Task goal
Every line with the word "agent" in it should be extracted from the data that follows.

*** Material supplied ***

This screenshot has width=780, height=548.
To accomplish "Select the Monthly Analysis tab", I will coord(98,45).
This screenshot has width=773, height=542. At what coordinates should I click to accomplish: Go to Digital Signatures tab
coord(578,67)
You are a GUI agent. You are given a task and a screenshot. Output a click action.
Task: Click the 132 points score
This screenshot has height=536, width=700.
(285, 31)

***
*** Material supplied ***

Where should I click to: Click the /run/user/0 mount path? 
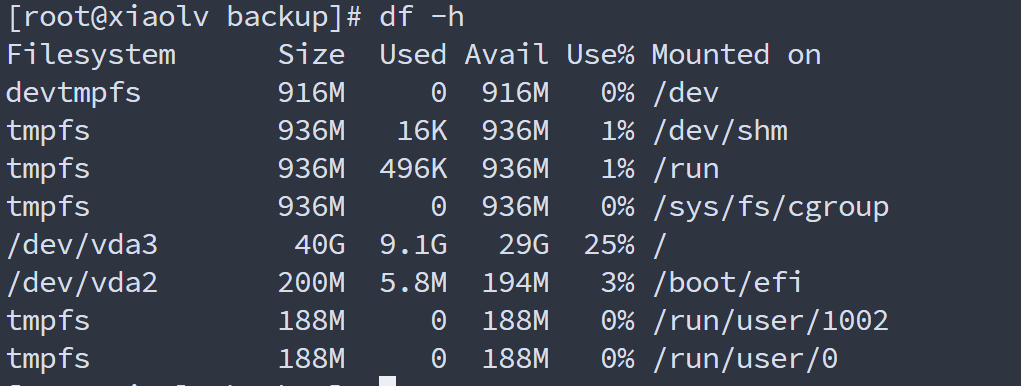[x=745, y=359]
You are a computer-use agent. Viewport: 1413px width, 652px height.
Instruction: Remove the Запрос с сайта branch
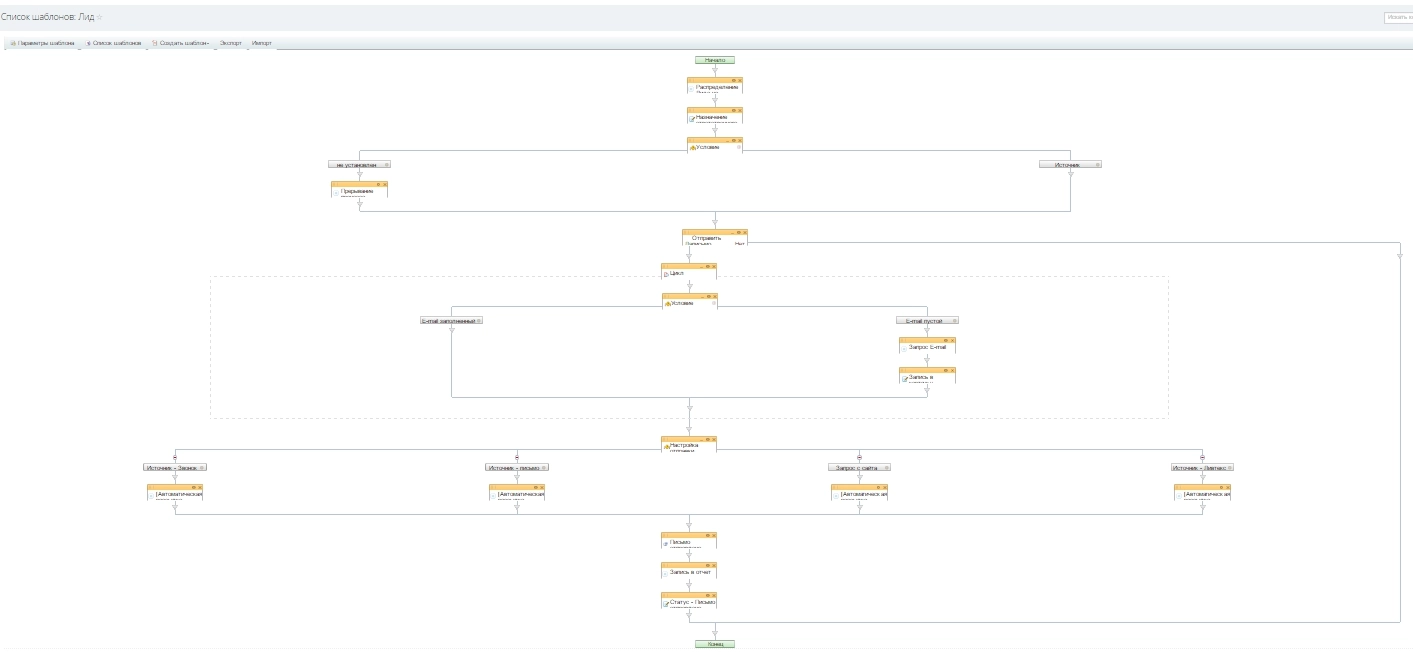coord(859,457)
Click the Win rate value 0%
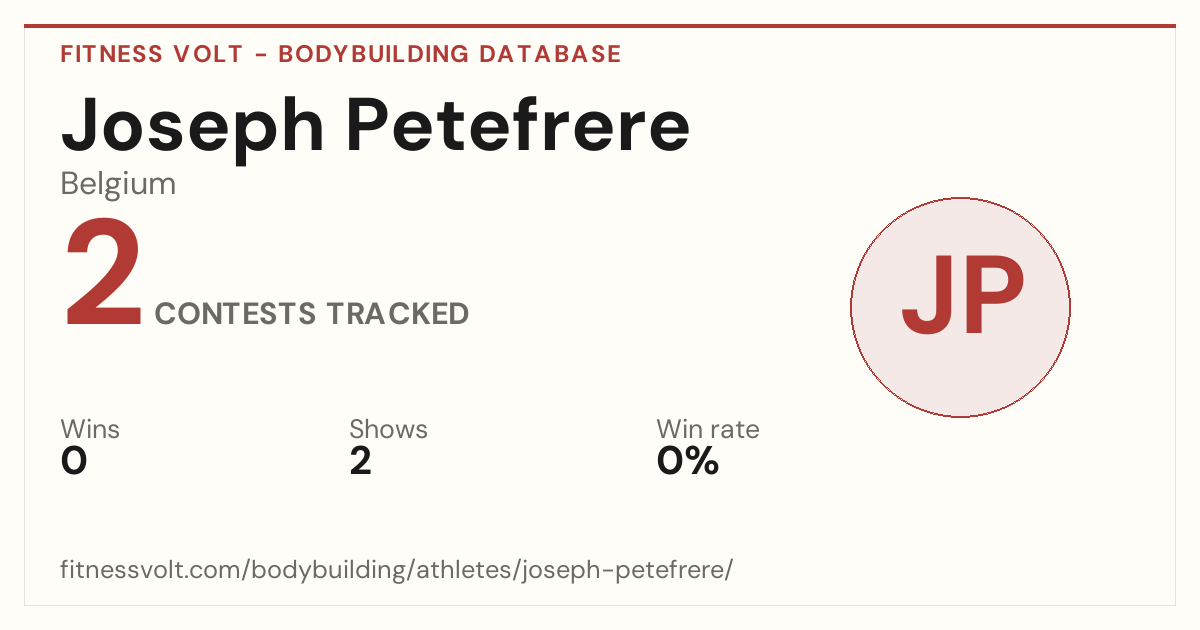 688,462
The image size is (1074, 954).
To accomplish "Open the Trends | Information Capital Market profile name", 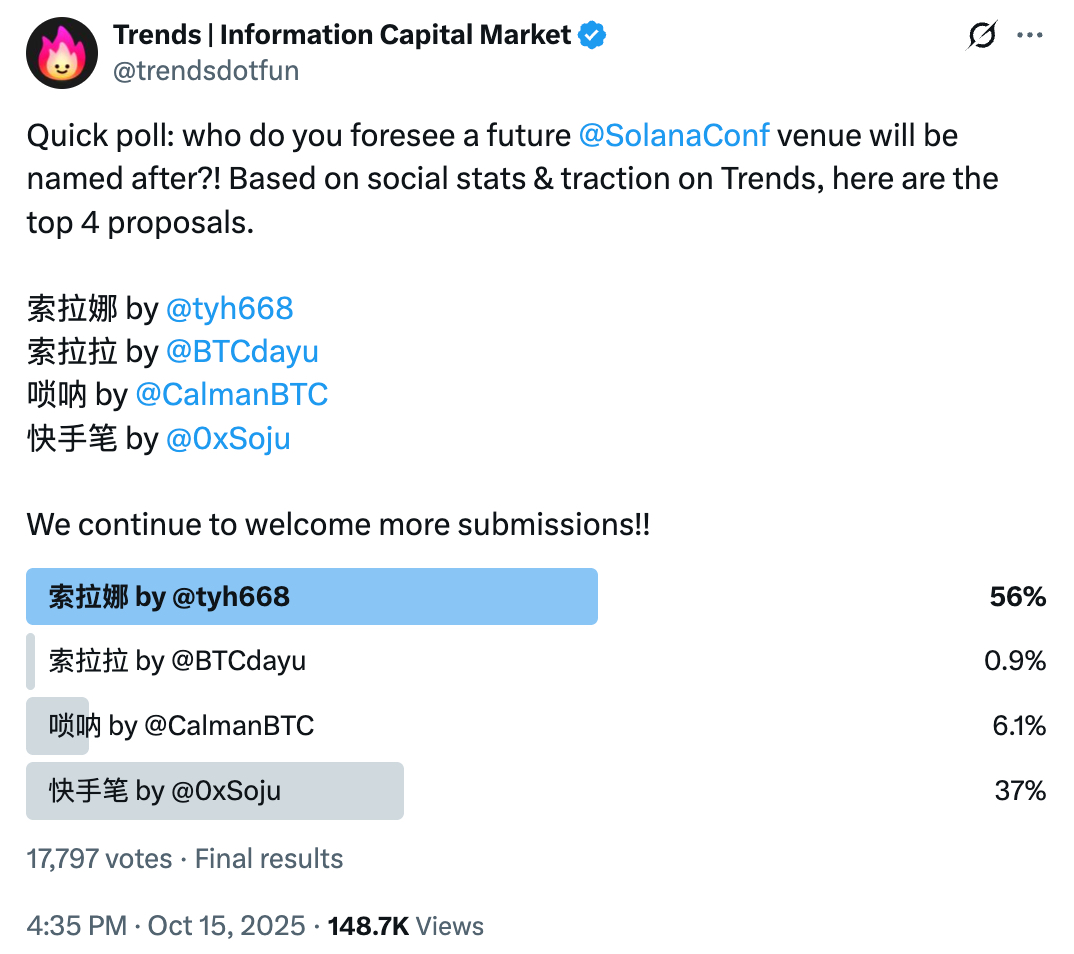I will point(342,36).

***
*** Material supplied ***

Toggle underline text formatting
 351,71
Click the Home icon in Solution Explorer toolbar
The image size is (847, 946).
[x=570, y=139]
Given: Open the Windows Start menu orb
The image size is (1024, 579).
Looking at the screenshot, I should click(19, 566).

***

Solution
You are a GUI agent. You are given a task and a screenshot. Output a click action.
You are a computer-use agent. Viewport: 1413px width, 652px height.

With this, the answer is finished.